As a cookie chairman, a role traditionally held by “cookie moms,” John White of Stow bucked gender bias in his first year in the job. He volunteered as “cookie dad” for his daughter’s Highland Elementary troop.
White waited patiently for another minivan to arrive to help collect 159 cases of cookies the troop had sold, or “roughly 1,850 boxes,” he said.
“I’m one of the only guys here,” he realized.
Love said a threat by some area troops to boycott the cookie sale because they are unhappy with the closing of area camps had little affect on the quantity sold in the North East Ohio Council, at least in the Akron area. The annual sales campaign generates the money to help run the regional office in Macedonia and to pay the staffers who provide services and programs.
“This delivery station is actually up by about 1 percent,” Love said.
While cookie sales are down slightly in Northeast Ohio, secondary sales beginning Friday and running through March 4 at mall stations and area stores should bring overall sales up as troop reorders roll in, she said.
More than 600,000 boxes of cookies have been sold in the Akron area so far. Each troop receives 60 to 83 cents for each $3.50 box sold, depending on the volume of sales. Girls use proceeds to finance camping trips and other troop outings.
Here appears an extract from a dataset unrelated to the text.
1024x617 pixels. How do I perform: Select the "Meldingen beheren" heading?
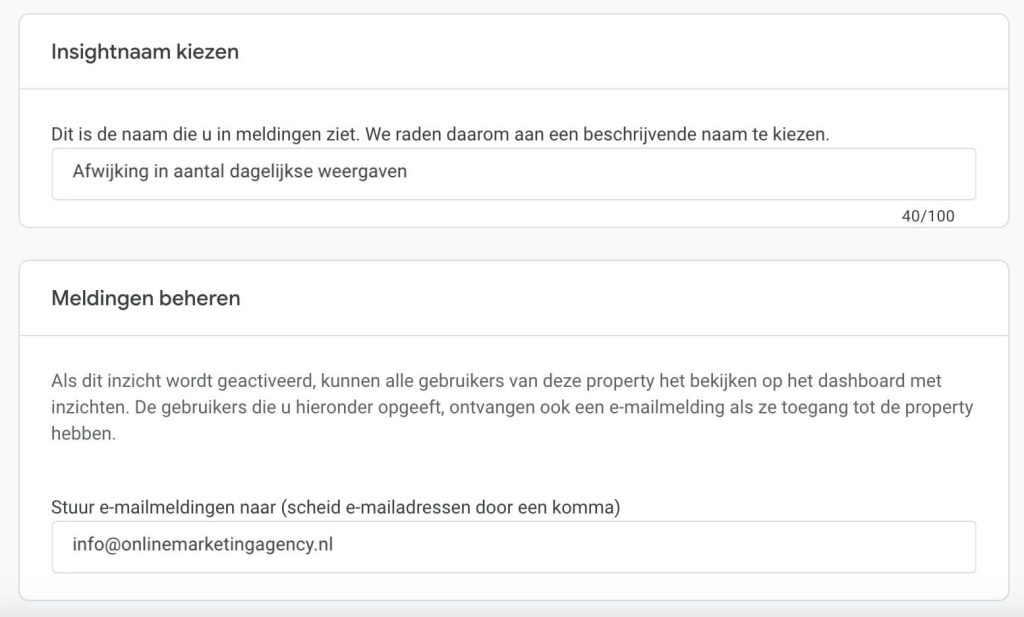[x=146, y=298]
The girls sell an average of 117 boxes of cookies, Love said.
For folks who missed cookie orders, a free Girl Scout cookie locator application is available for mobile phones at **GSCOOKIES.
And in the Operation: Sweet Appreciation program, three packages of Girl Scout cookies will be mailed to servicemen and women for a $10 donation by texting the word SWEET to 80888 or by visiting www.gsneo.org/cookies-nuts/ operation-sweet-appreciation.aspx.
Northeast Ohio Girl Scouts sent more than 25,000 boxes of cookies to military personnel serving overseas in 2011.